Secession is the separation of a geophysical area from the area governed, controlled or overseen by a political entity. A neighborhood can secede from a city, a city and its environs can secede from a county, a county can secede from a province or state, a province or state can secede from a country, and a country (or independent state that can be considered the same as a country) can secede from a confederation or union of countries or independent states. Secession involves a “redistricting” of the geographical area controlled by a particular political entity.

The driving force behind secession, and the reason it gets a degree of popular support is the idea of “regionalism.” Which is a form of home rule. People generally assume that being controlled by a political apparatus staffed by people who they believe share their basic customs, values, concerns and possibly religion is preferable to rule by people who do not.

Secession invariably results in the newly autonomous separated area supplanting the previous political regime with its own “homegrown” political apparatus. The new political regime typically mimics the form and function of the previous one, although it may differ in specifics of how its powers are exercised. That is because secessionists do not repudiate political control. Secession is a challenge by the people of the affected area to the authority of being governed by the current political regime that they consider irreconcilably unrepresentative.

Although secession can result from a rebellion against the current political regime, it rarely is the result of a genuine revolution.

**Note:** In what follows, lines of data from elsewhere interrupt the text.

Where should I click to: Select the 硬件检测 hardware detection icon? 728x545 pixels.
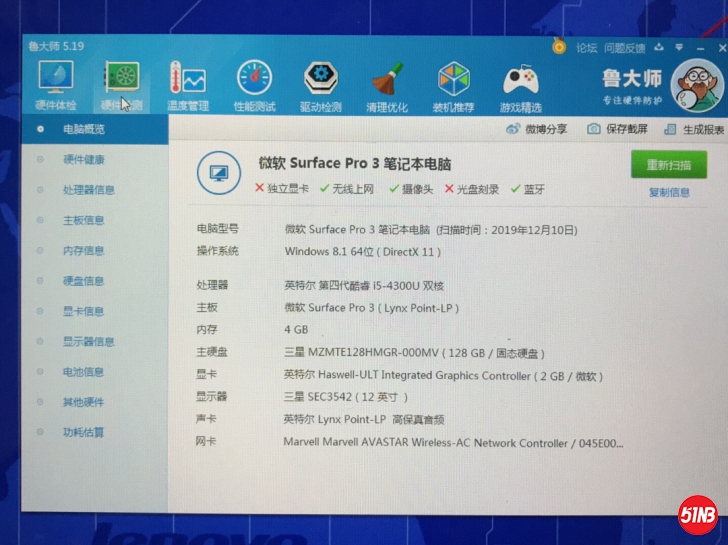pos(121,79)
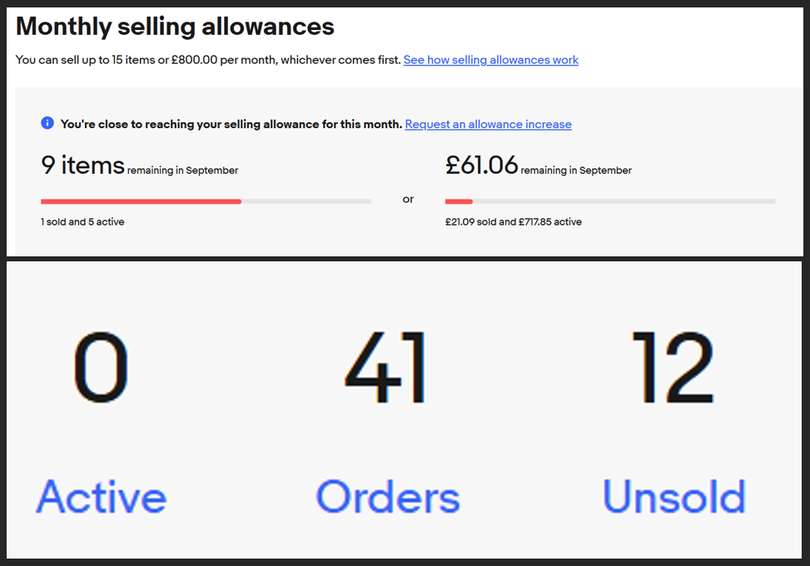This screenshot has width=810, height=566.
Task: Click 'remaining in September' label beside items
Action: 183,170
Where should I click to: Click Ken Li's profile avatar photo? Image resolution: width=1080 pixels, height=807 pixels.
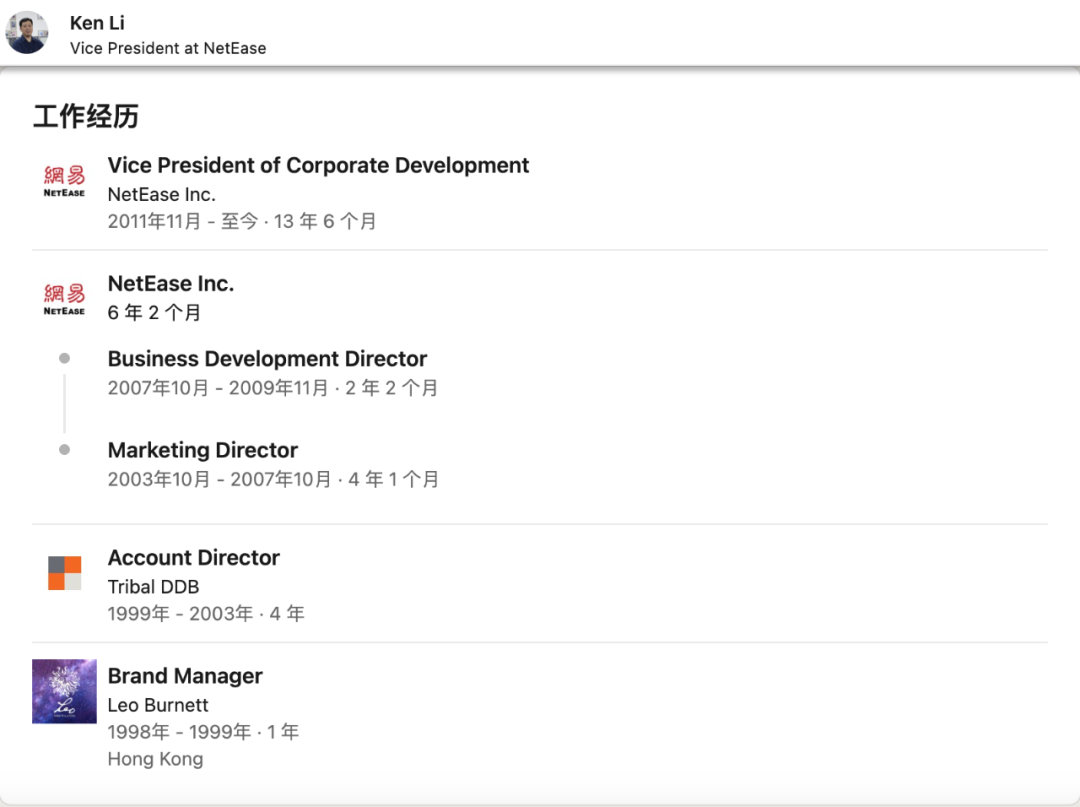pyautogui.click(x=27, y=32)
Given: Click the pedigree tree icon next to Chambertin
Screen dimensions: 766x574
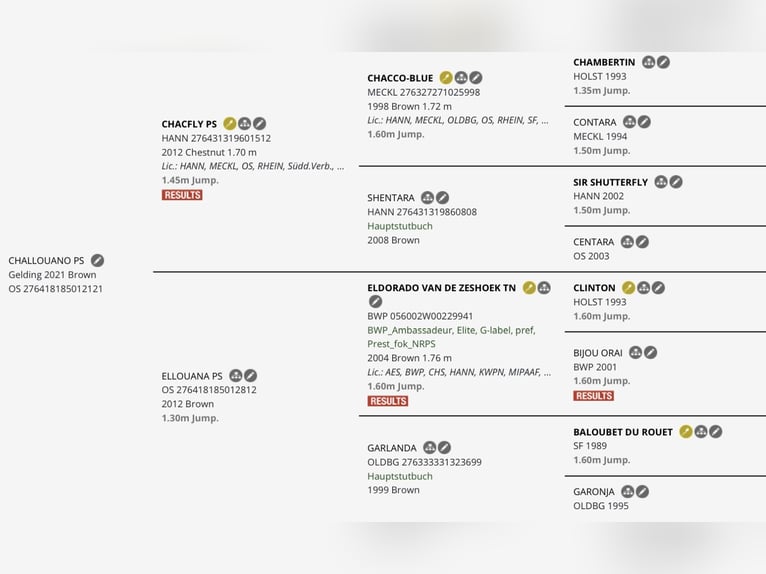Looking at the screenshot, I should (649, 62).
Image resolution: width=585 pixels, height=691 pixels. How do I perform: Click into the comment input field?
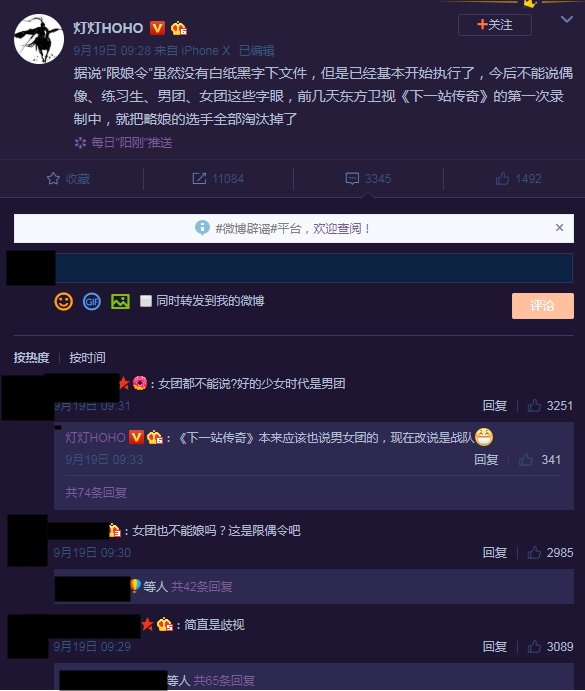[313, 267]
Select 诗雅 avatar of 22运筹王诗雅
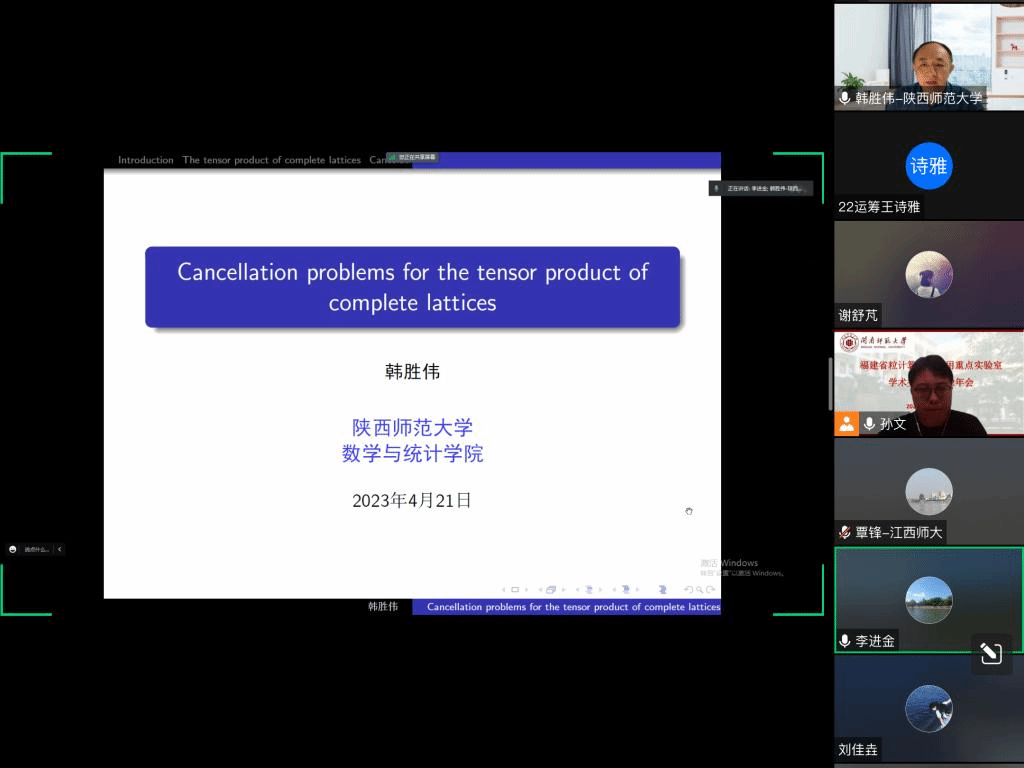Screen dimensions: 1024x768 (x=928, y=166)
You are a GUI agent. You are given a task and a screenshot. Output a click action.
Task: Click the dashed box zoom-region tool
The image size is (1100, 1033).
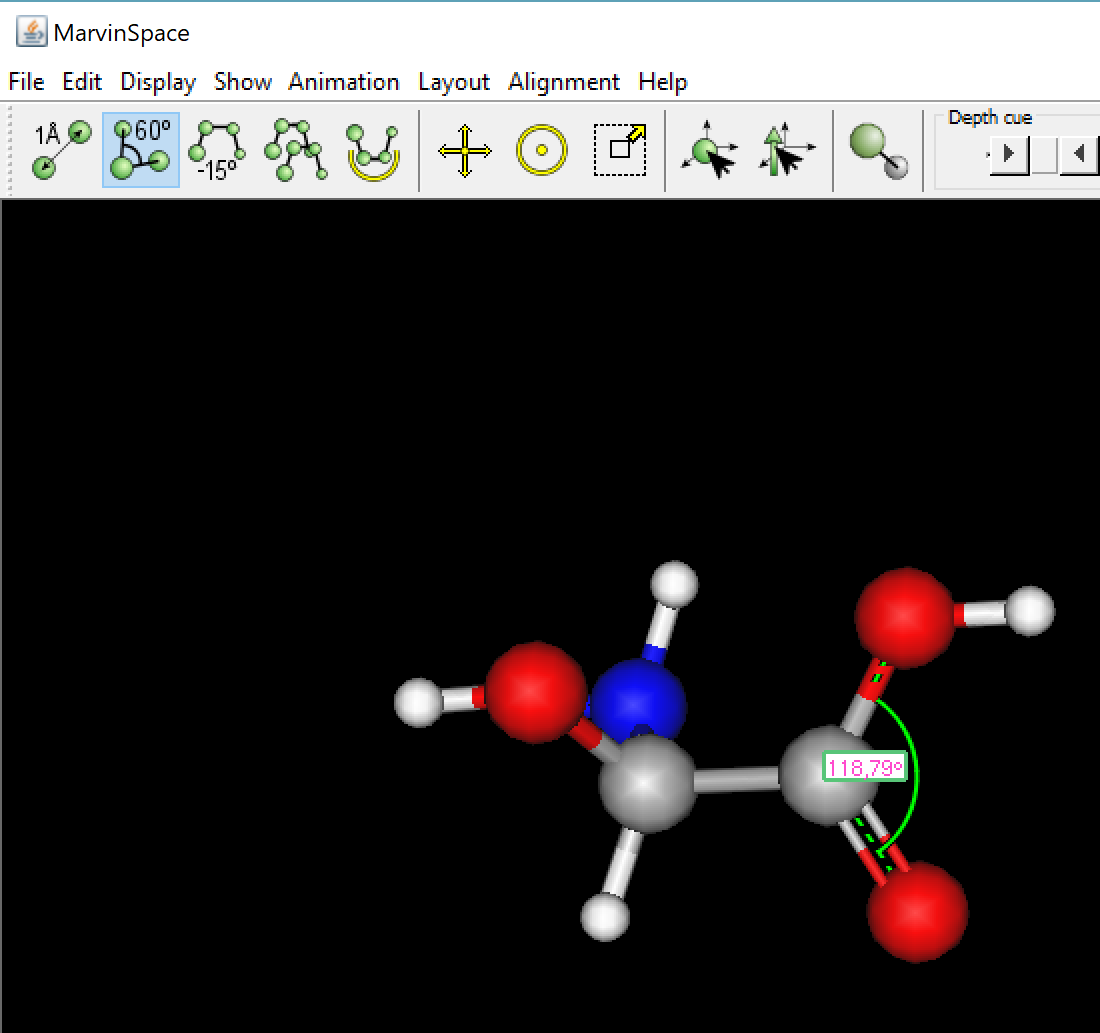[x=620, y=151]
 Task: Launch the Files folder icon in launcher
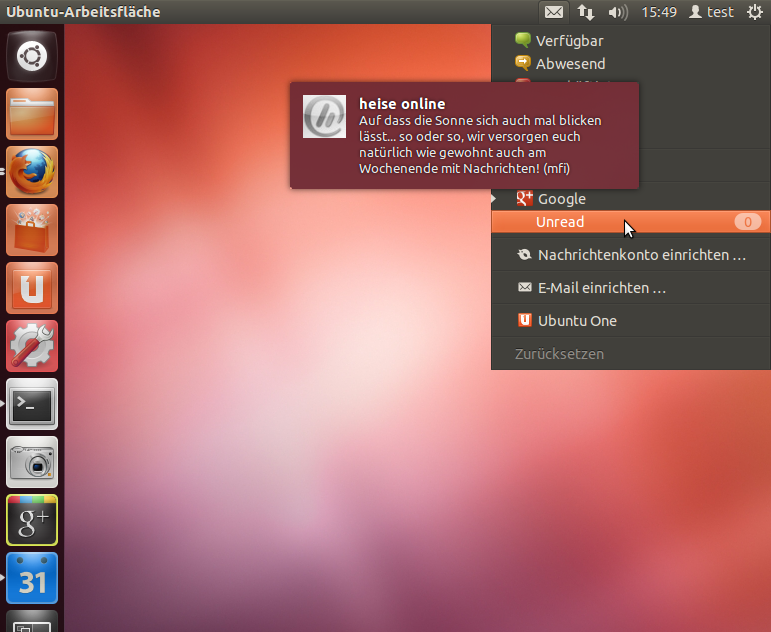click(32, 114)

The thirteen American colonies seceded from England’s sphere of political control, oversight and protection, but they maintained England’s manner of governance by three distinct branches: the executive (Monarch and later Prime Minister); legislative (House of Commons and House of Lords); and the judiciary (Single trial judge with 12 jurors in accordance with English common law.).

In some cases secession results in a peaceful response by the entity separated from, and in other cases it elicites a violent response. In recent times Montenegro peacefully seceded from Serbia in 2006, even though Serbia did not agree with the separation. Montenegro had been considered a political part of Serbia since 1918. In 1991 the once independent republics that comprised the Soviet Union reclaimed their independent status by seceding. Those peaceful secessions resulted in the break-up of that political super-state. In contrast, the attempt by southern states in 1860 and 1861 to reclaim their status as independent nations with the right to form a new union that better represented their interests was violently responded to by the federal government, and those states were forcibly “reunited” with the United States after much destruction and loss of life.

Some secessions are accomplished with the support of other political organizations. The United Nations, for example, supported the creation of the country of Israel by secession from the area known as Palestine that was controlled by the British. Pakistan seceded (was partitioned) from India with the blessings of the British.

We live in a political age. Major and even minor personal, social and business “problems” are thought of in terms of being solved or at least mitigated in their severity through political action. Secession is a political solution. When voicing concerns about political action through petitioning and/or voting proves ineffective, secession is the most radical “political” solution for dissatisfied people to take. In a political framework secession is the ultimate path people can pursue in an effort to unleash themselves from what they consider unresponsive and oppressive political governance.

Jacques Ellul’s book, The Political Illusion, extensively analyzes the degree to which the idea of political action has infected and dominates the thinking of people in modern society. Statism perhaps best captures the essence of the mindset and attitudes that Ellul describes in his book. The threat of forcible intervention and enforcement underlies all State based political initiatives.

People are informed by their primary and secondary schooling and later as adults by newspapers, magazines, television, movies, etc., that society can only function by institutions that establish political remedies to all manner of situations and “problems” that occur in daily life.

However, contrary to the popular belief by people who think in “political” terms, secession is not the penultimate “solution” to a politically intolerable situation. There is a non-political response. That option is dissolution. Dissolution is a significant departure from the redistribution of political power that is the hallmark of secession. Dissolution involves the evaporation of political control over society, while secession only redraws political boundaries and possibly redistributes the political power exercised by dominant political blocks.

Unlike secession, dissolution is not tied to reliance on a political regime or structure. While secession amounts to arranging of who sits in the chairs of political power wielded over a geo-physical area, dissolution eliminates those political chairs and the positions of those who occupy them.

Dissolution is rooted in the fact that important personal, social and business interactions are ultimately and naturally governed by social customs and mores unrelated to political interference that can take the form of laws, dictates, mandates and policies. Contrary to the idea of statism, there is another path people can take to deal with societal problems – that involves “walking away” from a political solution and instead relying on cooperation and the mutual self-interest of the parties (people and/or organizations) involved. Dissolution is one of those alternate paths.

Dissolution is a practical way to deal in a given geographical area with the vexing problem of political expansion and interference throughout society.